(Stored items from a collection)
★ ★ ★ ★

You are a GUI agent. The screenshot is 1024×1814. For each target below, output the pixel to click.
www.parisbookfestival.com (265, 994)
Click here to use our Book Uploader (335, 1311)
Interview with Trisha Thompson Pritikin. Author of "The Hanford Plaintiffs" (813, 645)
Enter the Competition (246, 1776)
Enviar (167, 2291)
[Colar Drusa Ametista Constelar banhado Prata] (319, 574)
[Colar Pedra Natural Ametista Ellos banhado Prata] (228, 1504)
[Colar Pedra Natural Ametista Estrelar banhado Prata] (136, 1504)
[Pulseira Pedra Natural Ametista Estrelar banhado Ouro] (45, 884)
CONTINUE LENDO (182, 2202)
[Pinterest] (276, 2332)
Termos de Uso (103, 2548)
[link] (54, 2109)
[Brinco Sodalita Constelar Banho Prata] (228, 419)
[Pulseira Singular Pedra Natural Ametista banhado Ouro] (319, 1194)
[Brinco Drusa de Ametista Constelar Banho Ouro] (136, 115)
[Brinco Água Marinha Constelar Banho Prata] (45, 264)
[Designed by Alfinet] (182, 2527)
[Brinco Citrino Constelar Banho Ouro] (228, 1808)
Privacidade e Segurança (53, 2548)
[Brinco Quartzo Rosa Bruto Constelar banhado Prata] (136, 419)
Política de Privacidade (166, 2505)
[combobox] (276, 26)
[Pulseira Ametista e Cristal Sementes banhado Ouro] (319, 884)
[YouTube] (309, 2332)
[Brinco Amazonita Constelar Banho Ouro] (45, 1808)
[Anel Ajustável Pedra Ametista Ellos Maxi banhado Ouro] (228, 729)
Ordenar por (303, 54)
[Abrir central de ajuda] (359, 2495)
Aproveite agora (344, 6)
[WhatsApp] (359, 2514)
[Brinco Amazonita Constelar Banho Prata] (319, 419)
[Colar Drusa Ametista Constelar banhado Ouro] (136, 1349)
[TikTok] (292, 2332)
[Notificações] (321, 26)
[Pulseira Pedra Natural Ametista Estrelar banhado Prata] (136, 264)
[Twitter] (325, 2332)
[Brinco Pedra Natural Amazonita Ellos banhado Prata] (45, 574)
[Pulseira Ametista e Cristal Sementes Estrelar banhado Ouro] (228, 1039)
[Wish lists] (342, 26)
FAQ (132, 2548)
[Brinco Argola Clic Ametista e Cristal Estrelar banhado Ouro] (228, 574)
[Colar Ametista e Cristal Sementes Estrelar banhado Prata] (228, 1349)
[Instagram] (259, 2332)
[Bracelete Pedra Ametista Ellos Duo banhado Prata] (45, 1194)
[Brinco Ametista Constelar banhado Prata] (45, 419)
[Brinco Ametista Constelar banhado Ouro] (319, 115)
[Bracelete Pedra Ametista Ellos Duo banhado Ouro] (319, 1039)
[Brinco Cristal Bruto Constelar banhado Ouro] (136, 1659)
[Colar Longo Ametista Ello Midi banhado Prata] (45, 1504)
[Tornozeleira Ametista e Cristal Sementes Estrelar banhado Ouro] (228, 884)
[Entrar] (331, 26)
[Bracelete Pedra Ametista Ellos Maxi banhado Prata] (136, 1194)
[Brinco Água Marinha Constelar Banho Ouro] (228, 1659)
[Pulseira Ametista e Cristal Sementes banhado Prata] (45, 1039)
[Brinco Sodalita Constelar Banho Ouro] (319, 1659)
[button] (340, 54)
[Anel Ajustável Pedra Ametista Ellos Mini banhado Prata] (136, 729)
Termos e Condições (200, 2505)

★ ★ ★ ★

## EXERCISE PROMPT
From the line that contains "[Bracelete Pedra Ametista Ellos Duo banhado Ouro]" through the end of the records above, print every line exactly and nothing else.

## EXERCISE ANSWER
[Bracelete Pedra Ametista Ellos Duo banhado Ouro] (319, 1039)
[Brinco Cristal Bruto Constelar banhado Ouro] (136, 1659)
[Colar Longo Ametista Ello Midi banhado Prata] (45, 1504)
[Tornozeleira Ametista e Cristal Sementes Estrelar banhado Ouro] (228, 884)
[Entrar] (331, 26)
[Bracelete Pedra Ametista Ellos Maxi banhado Prata] (136, 1194)
[Brinco Água Marinha Constelar Banho Ouro] (228, 1659)
[Pulseira Ametista e Cristal Sementes banhado Prata] (45, 1039)
[Brinco Sodalita Constelar Banho Ouro] (319, 1659)
[button] (340, 54)
[Anel Ajustável Pedra Ametista Ellos Mini banhado Prata] (136, 729)
Termos e Condições (200, 2505)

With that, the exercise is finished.